Un avis que ne partage pas sa collègue, la députée du Bas-Rhin, Martine Wonner. "Vote sur un plan de déconfinement que nous n'aurons que quelques minutes pour découvrir et mélange avec le tracking… La gravité de la situation du pays exige que l'Assemblée nationale soit éclairée avant de se prononcer ce mardi. Ne confondons pas vitesse et précipitation !" a-t-elle d'abord tweeté, avant de se fendre, avec d'autres députés, d'un courrier au président de l'Assemblée nationale, Richard Ferrand. Onze parlementaires l'ont signé, dont certains ont quitté le groupe.
«Nous regrettons que notre Assemblée ne soit réduite qu'à un avis consultatif.»Avec des collègues députés j'ai adressé ce jour un courrier à @RichardFerrand au sujet du changement des règles du débat #tracing et plan #déconfinement. La #démocratie a plus que jamais sa place ! pic.twitter.com/IWItNm5yTu
— Martine WONNER (@MartineWonner) April 26, 2020
"Nous formulons auprès de vous le vœu que soit reporté à une date ultérieure et dans la même semaine, le vote sur le déconfinement, de façon à garantir la pleine et entière information du Parlement à ce sujet", demandent ces députés.
"Ce n'est pas spécialement plaisant"
D'autres élus ne vont pas aussi loin, mais ils s'interrogent eux aussi. "Je dirai que si je me place comme parlementaire, ce n'est pas spécialement plaisant ce changement de portage pour le vote de mardi. Disons que le Parlement n'est pas saisi ici dans son rôle délibératif, mais dans son rôle de représentation", abonde un marcheur, qui regrette de ne pas avoir "un débat distinct et spécialisé" sur StopCovid. Sur ce dernier point, cet autre parlementaire est moins catégorique : "Au vu des conséquences qui vont arriver dans les mois à venir et du contexte économique et social, la majorité de la population s'en 'contrefout" et je pense qu'on avait autre chose à mettre dans le débat".
Ce député s'interroge surtout sur les conditions du vote. Initialement, les élus de la majorité devaient faire connaître leur position sur le traçage numérique lundi soir. Avec le nouveau calendrier, ils vont devoir également se prononcer sur le plan de déconfinement qui ne sera connu que le lendemain.
Le Parlement est simplement une caution, car on décide le soir et on demande aux parlementaires de valider le lendemain en petit comité.
Un député LREMà franceinfo
"Le Parlement aura une proposition sans droit de regard ni d'analyse, car les arbitrages se feront la veille. C'est de l'exécutif, donc pourquoi le Parlement vote ?", s'interroge ce même député.
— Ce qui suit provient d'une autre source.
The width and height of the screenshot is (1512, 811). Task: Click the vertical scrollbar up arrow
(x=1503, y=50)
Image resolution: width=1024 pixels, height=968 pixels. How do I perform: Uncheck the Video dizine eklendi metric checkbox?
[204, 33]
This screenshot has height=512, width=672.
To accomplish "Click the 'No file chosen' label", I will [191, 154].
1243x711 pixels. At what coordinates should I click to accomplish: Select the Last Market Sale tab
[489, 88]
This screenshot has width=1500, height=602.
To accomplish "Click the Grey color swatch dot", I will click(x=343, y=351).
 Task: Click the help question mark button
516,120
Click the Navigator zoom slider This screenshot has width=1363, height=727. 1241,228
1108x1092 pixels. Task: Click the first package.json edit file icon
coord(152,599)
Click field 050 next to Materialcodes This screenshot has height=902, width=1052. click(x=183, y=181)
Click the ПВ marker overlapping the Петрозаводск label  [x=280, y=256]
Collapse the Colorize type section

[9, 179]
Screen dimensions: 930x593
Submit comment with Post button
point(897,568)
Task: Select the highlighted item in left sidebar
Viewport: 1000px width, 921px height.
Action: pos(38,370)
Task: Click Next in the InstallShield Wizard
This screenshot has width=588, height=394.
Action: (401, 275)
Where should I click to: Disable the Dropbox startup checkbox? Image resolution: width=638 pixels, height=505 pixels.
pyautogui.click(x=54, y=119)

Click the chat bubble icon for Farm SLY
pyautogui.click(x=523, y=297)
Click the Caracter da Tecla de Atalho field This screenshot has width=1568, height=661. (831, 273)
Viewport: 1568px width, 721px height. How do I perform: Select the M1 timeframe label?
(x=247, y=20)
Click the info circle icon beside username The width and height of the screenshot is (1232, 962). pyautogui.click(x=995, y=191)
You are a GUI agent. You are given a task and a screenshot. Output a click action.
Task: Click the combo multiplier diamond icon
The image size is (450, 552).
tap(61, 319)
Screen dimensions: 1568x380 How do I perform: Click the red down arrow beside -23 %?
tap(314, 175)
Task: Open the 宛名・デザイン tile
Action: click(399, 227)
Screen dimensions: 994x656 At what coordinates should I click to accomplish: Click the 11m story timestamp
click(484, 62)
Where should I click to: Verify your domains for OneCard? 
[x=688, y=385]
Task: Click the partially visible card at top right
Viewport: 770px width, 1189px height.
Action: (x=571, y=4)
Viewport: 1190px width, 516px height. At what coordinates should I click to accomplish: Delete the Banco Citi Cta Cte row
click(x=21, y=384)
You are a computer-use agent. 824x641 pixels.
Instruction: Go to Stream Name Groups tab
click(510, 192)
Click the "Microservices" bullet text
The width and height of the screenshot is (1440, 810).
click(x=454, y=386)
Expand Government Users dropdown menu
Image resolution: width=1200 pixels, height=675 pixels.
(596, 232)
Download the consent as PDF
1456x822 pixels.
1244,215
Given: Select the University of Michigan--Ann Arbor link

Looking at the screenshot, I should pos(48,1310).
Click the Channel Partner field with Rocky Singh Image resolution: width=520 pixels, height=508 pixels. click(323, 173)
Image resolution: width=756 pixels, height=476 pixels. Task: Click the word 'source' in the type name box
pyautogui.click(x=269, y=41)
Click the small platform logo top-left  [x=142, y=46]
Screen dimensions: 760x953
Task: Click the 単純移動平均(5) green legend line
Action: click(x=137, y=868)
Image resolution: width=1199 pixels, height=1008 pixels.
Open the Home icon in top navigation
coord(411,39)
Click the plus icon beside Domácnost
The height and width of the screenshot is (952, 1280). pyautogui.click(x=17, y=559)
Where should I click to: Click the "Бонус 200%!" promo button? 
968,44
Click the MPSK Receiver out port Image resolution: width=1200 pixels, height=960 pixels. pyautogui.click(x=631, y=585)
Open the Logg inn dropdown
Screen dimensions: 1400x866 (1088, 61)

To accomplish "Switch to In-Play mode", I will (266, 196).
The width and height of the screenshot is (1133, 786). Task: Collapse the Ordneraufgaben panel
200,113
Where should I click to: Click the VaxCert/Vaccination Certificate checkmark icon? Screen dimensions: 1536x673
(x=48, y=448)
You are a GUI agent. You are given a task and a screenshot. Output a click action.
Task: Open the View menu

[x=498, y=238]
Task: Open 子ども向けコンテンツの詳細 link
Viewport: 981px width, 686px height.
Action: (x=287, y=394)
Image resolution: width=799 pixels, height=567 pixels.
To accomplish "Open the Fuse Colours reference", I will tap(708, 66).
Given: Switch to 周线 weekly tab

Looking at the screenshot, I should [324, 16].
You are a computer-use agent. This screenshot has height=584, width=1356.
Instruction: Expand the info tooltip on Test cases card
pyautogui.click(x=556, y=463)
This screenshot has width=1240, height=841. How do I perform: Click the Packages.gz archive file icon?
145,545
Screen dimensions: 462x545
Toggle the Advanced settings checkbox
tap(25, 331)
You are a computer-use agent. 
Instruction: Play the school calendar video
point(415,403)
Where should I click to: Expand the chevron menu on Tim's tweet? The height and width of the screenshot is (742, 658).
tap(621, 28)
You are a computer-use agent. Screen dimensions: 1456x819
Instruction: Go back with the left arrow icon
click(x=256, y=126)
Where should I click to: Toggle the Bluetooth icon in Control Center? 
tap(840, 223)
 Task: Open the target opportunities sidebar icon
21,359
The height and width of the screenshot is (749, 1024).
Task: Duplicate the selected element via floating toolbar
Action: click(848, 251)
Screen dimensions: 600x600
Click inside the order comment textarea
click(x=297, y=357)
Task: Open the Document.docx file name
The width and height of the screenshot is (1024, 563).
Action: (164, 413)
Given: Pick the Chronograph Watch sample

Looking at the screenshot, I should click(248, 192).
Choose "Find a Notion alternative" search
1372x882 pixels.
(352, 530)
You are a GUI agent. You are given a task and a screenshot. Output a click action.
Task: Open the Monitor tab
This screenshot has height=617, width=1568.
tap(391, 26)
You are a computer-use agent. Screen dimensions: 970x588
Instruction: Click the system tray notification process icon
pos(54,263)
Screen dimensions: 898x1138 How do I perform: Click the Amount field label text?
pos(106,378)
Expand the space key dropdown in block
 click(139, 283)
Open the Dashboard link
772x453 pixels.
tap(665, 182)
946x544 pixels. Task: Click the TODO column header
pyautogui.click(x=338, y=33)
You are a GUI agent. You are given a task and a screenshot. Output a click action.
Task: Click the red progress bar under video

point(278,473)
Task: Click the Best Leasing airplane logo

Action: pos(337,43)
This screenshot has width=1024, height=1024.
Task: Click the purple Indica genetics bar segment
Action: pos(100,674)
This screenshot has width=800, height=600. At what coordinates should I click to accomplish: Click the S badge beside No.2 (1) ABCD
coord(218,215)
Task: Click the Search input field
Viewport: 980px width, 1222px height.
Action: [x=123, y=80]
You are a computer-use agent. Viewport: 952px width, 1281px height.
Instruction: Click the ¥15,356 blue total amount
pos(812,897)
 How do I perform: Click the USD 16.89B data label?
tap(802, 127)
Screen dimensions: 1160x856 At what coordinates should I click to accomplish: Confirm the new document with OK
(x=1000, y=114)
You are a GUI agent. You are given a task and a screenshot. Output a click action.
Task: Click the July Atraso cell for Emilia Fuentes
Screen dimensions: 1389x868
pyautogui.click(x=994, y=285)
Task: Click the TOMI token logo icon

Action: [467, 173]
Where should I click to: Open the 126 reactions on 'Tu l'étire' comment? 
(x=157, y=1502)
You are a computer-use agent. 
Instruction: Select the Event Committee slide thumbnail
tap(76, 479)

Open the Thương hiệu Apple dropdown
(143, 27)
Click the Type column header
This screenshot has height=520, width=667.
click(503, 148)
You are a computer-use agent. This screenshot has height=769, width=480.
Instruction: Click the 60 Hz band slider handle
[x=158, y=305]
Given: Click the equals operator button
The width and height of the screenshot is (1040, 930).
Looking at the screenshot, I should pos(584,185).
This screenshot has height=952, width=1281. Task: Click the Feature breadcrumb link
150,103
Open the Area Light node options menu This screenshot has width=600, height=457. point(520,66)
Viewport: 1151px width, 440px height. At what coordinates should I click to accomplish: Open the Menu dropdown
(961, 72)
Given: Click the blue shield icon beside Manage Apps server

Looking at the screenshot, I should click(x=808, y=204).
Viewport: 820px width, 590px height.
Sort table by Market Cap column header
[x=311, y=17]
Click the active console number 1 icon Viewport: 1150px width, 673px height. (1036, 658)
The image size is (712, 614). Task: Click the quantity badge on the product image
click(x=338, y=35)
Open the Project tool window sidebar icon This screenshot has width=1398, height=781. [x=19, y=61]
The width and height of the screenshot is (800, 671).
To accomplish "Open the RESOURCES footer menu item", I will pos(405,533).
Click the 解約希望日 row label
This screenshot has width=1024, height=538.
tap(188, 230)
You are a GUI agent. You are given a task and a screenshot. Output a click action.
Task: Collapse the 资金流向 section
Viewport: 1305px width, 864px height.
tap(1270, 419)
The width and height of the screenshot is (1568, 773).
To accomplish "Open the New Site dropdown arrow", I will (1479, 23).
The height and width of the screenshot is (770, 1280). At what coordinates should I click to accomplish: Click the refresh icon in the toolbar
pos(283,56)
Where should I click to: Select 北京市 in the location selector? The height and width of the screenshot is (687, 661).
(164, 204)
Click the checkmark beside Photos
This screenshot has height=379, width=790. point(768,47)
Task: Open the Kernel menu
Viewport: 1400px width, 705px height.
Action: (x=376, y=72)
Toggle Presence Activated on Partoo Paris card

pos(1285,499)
Selon nos informations, les députés qui ne sont pas d'accord avec la position de leur groupe auront jusqu'à mardi 18 heures pour faire connaître leur vote. "En toute logique", assure à franceinfo une source pour qui la confusion vient d'une précédente convocation sur un texte prévu initialement lundi. Les députés pourront donc se prononcer en connaissance de cause. Reste à savoir, et ce n'est pas l'avis de l'opposition, si le débat sera au rendez-vous.